Both Microsoft’s hybrid ARR and Improbable’s cloud-based metaverse illustrate the approach more companies will need to consider if the metaverse is to reach wider audiences. Unity and Vancouver’s Airport Authority, for example, recently announced a partnership to use digital twins to improve operations and meet sustainability goals. Users can see data and information by selecting sections of a Three-Dimensional (3D) model of the airport. With a hybrid cloud rendering solution, larger and more complex models, such as an airport, could be rendered in the cloud and streamed to an Augmented Reality (AR) device that would otherwise be unable to render the asset with its onboard hardware. Relatedly, Airbus announced it would be using mixed reality to help airlines design the cabins of airplanes, which again could benefit from a hybrid or pure cloud approach to allow Airbus’ customers to select from a broader range of devices to interact with this solution.
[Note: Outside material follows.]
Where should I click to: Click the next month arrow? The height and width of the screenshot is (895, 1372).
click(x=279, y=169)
Speaking more broadly, failing to make metaverse experiences accessible will result in significant disparities in the UX based on one’s ability to afford higher quality computing devices. This does not mean there will be no differences in the UX. Those who use XR devices will still experience a deeper level of immersion, but pricing and availability of devices need to support a wider audience to enable end users to choose how deeply immersive they would like to interact with the virtual spaces. The cloud can make devices less expensive by distributing computing resources, allowing for better form factors and device performance.
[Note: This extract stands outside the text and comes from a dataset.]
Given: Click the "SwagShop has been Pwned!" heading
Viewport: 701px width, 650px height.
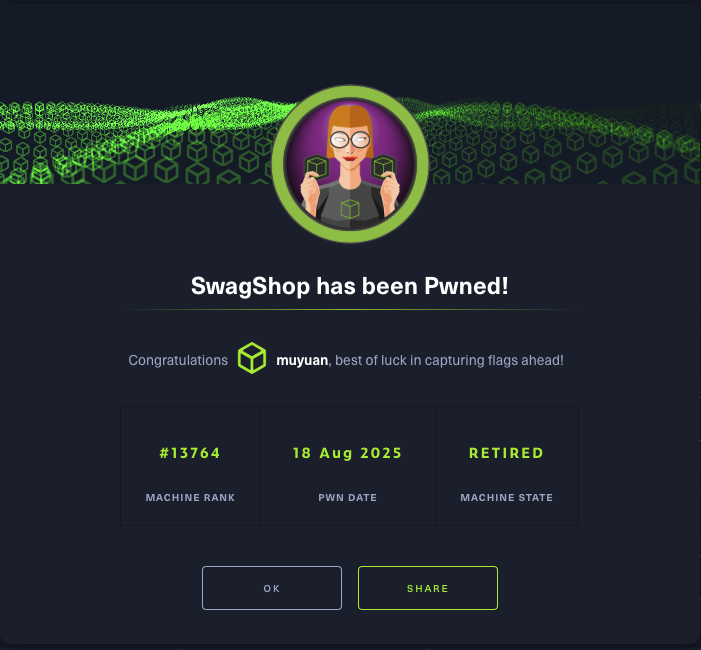Looking at the screenshot, I should (x=350, y=286).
Focus on Bringing Today's Experiences to the Metaverse


Some of these examples may sound mundane compared to the visionary metaverse examples, but these are the applications that will help industries and end users transition and reach this future. It also grounds the metaverse in today’s market, rather than pointing to use cases that either require devices that are not here yet, such as mainstream smart glasses, or require significant changes to user behavior, perceptions, and expectations. The promise of Web3 for example, with Non-Fungible Tokens (NFTs), changes to digital content ownership, etc. would be truly transformative, but neither the broader industries nor the end users are remotely ready for this future on a wide scale. The examples discussed in this ABI Insight reflect steps that could enable this future, should this be the way the markets and users choose to move, but it takes steps to get to from here to there, not a single leap.
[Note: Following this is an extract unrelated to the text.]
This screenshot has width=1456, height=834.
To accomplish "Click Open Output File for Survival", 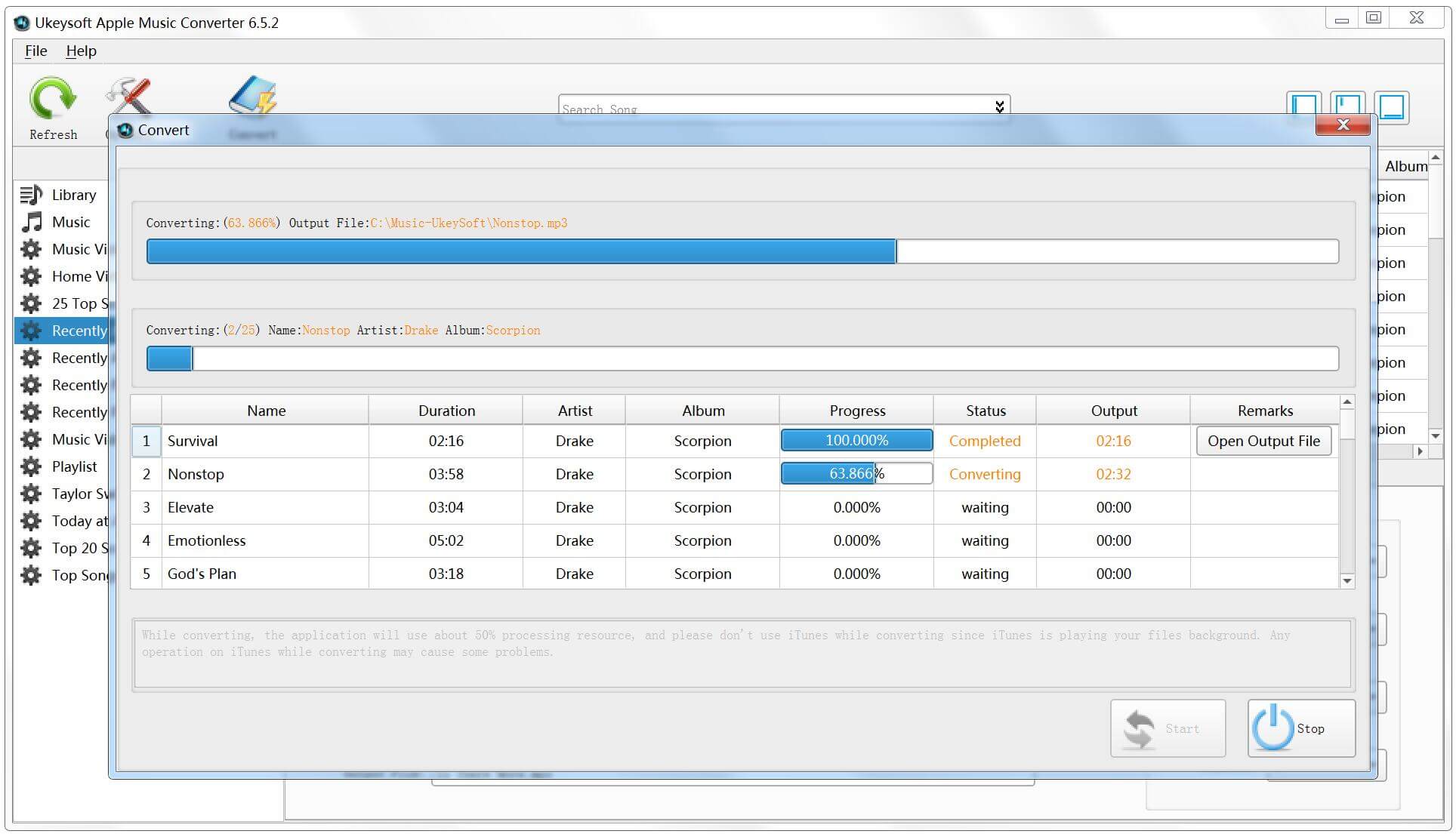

The consumer space needs to follow the example of the enterprise and industrial spaces by focusing on value today and transitioning current use cases to the metaverse to have a better perspective. While some continue to question the viability of the metaverse in the consumer market, headlines often suggest that AI has overtaken it (even though AI is a critical technology of the metaverse), the enterprise markets have a different perspective.

EY and Nokia, for example, conducted a study that surveyed 860 business leaders across 6 countries about the enterprise/industrial metaverse (verticals included automotive, industrial goods & manufacturing, transportation, supply chain and logistics, and power and utilities). Only 2% of firms felt the metaverse was a “buzzword or fad,” while 58% had either deployed or piloted at least one metaverse-related use case, with 95% claiming that metaverse journey plans are part of their next 2-year roadmaps.  Respondents also aptly named cloud computing, AI/Machine Learning (ML), and network connectivity (including private & public 5G/6G, and fiber broadband) as essential technical enablers for metaverse use cases.

Just as enterprises need to see a Return on Investment (ROI) to push deeper into the metaverse, consumers need to see value today, rather than trying to sell users on a future that is years, if not a decade-plus, away.